Dank an den STK Eilvese

Gespielt wurde auf der Anlage des STK Eilvese. Der Spielort war ein Entgegenkommen der Havelser, da Verl am Nachmittag in Rehden ein weiteres Testspiel absolvierte. „Es war klasse, wie die Eilveser alles schnell für uns organisiert haben“, sagte Zimmermann und bedankte sich besonders bei STK-Trainer Thassilo Jürgens.
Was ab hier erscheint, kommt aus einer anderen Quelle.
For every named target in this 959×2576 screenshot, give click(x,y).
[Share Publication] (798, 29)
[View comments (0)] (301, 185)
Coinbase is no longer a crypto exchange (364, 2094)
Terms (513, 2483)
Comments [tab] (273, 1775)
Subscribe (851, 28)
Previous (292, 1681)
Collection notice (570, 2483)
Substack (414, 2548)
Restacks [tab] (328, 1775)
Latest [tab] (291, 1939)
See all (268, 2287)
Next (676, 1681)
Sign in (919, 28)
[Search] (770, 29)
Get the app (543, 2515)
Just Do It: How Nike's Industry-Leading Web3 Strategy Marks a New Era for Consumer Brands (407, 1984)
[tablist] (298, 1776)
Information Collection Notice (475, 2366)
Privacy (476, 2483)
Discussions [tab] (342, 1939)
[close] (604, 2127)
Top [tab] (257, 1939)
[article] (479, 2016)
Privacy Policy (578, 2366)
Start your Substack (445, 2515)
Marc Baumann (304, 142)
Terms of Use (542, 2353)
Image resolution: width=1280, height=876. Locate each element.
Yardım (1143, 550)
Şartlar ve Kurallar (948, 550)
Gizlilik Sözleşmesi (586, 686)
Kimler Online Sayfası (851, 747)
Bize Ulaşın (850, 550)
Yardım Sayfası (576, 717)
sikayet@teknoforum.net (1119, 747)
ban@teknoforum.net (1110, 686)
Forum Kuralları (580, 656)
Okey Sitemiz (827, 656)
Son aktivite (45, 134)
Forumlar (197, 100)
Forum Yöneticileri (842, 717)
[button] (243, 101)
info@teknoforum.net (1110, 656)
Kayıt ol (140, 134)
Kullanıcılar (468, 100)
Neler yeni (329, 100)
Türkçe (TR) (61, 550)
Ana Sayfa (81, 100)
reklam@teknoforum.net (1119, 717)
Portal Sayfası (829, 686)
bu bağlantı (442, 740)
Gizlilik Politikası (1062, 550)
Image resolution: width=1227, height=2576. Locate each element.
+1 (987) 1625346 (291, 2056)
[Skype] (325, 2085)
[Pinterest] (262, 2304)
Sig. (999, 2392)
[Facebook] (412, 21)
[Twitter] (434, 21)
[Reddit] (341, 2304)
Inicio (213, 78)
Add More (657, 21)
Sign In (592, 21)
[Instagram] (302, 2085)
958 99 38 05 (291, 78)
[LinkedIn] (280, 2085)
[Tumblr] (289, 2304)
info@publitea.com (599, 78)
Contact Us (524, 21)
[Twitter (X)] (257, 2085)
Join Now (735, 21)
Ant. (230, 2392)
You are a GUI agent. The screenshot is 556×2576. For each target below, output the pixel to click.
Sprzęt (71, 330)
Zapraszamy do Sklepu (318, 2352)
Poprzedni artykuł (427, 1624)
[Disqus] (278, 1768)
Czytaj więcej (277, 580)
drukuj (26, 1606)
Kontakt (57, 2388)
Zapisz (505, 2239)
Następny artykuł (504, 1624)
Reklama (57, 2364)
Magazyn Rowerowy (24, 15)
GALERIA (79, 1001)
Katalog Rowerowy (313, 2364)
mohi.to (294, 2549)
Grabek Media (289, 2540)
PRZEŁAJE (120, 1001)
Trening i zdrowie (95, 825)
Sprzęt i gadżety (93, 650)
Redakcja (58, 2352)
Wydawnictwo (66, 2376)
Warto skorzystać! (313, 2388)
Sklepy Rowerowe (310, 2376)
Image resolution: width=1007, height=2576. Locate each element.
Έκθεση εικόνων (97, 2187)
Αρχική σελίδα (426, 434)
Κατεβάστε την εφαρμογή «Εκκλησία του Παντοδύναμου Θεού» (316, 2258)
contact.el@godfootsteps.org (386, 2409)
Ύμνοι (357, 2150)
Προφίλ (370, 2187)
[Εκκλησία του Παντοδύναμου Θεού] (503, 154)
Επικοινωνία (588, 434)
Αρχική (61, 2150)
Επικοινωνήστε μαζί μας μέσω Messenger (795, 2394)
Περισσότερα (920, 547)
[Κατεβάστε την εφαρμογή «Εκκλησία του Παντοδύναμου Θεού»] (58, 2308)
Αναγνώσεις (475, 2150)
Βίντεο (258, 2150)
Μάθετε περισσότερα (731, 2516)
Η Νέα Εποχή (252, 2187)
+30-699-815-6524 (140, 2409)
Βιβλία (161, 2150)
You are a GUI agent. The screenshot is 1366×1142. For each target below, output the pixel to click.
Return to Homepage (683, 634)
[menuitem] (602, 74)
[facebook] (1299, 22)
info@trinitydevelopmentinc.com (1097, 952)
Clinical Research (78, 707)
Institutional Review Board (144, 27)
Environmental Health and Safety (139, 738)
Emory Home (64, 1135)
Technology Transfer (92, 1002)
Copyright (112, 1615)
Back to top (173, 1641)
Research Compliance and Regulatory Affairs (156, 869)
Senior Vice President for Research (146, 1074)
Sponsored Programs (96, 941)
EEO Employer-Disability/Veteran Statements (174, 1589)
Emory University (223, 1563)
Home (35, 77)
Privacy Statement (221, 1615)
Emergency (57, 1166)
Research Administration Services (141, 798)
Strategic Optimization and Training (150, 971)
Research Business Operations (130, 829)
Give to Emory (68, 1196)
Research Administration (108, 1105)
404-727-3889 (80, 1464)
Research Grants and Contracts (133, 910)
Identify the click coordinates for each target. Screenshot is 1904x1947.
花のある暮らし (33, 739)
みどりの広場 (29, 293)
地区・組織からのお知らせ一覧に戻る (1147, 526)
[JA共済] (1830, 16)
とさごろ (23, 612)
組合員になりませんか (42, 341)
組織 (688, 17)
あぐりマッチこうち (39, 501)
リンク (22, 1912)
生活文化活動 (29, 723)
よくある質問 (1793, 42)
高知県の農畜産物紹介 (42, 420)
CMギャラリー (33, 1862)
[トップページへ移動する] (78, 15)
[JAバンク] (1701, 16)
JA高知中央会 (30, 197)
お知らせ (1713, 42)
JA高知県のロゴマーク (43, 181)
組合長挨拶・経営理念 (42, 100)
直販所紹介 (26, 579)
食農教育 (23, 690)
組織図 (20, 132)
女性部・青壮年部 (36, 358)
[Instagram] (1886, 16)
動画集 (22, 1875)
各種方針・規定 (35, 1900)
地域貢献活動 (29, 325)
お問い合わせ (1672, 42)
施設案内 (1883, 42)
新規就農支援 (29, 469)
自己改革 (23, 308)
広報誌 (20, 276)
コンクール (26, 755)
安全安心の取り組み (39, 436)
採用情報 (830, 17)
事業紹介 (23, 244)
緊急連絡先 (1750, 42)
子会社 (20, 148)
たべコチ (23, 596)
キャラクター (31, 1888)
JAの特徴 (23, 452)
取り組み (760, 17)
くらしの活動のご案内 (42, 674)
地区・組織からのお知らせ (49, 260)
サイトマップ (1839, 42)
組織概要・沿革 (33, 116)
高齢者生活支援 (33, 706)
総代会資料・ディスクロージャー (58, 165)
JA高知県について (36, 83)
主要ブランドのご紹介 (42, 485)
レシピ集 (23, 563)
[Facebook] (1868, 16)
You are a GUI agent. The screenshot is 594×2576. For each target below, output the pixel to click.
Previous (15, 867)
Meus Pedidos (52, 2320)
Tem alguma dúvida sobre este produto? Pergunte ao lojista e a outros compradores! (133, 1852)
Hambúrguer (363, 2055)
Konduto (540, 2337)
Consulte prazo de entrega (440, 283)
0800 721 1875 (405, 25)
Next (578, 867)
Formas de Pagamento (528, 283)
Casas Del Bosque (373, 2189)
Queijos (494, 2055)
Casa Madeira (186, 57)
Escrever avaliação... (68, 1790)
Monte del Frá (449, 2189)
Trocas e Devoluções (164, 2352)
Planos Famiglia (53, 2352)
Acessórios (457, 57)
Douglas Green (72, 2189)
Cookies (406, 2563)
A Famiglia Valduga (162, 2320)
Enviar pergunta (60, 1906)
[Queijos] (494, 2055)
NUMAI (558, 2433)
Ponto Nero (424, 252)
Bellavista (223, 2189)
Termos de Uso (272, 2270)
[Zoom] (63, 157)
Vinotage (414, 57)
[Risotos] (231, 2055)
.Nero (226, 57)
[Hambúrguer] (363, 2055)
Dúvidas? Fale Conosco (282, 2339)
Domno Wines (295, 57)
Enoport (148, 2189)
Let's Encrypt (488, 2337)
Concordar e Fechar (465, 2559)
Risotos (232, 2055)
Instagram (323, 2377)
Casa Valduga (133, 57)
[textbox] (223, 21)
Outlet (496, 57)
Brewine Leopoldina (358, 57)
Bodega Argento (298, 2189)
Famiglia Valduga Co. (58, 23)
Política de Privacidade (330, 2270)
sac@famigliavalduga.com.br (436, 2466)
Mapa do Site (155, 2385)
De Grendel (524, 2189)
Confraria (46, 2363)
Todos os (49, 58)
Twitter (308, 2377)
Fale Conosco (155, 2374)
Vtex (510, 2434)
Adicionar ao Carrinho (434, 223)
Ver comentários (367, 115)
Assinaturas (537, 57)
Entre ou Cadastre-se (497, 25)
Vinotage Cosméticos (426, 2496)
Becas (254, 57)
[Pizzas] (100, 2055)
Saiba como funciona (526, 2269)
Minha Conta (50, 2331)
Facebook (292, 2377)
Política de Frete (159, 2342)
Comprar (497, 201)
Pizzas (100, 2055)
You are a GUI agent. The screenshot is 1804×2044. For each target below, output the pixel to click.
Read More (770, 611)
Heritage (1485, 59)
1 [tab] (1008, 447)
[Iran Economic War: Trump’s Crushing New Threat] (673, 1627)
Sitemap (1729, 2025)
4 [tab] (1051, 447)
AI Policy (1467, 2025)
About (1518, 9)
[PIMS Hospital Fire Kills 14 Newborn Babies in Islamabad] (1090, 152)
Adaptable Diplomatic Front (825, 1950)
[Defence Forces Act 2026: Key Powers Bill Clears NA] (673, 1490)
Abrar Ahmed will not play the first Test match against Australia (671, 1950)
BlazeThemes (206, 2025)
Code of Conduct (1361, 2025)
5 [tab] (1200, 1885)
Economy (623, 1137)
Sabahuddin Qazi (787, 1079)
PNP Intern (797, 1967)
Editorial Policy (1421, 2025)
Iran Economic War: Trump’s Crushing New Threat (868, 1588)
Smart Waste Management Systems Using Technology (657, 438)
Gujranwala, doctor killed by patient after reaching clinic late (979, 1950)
Was ihm besonders gut gefiel: „Dass Verl uns besonders in der ersten Halbzeit viel aufgezeigt hat.“ Damit meint der Coach: „Wenn wir nicht so aggressiv und konsequent die Lücken schließen, geben wir dem Gegner Räume.“ Diese habe der Gegner gut genutzt. „Wir sind im ersten Durchgang viel hinterhergelaufen“, so Zimmermann.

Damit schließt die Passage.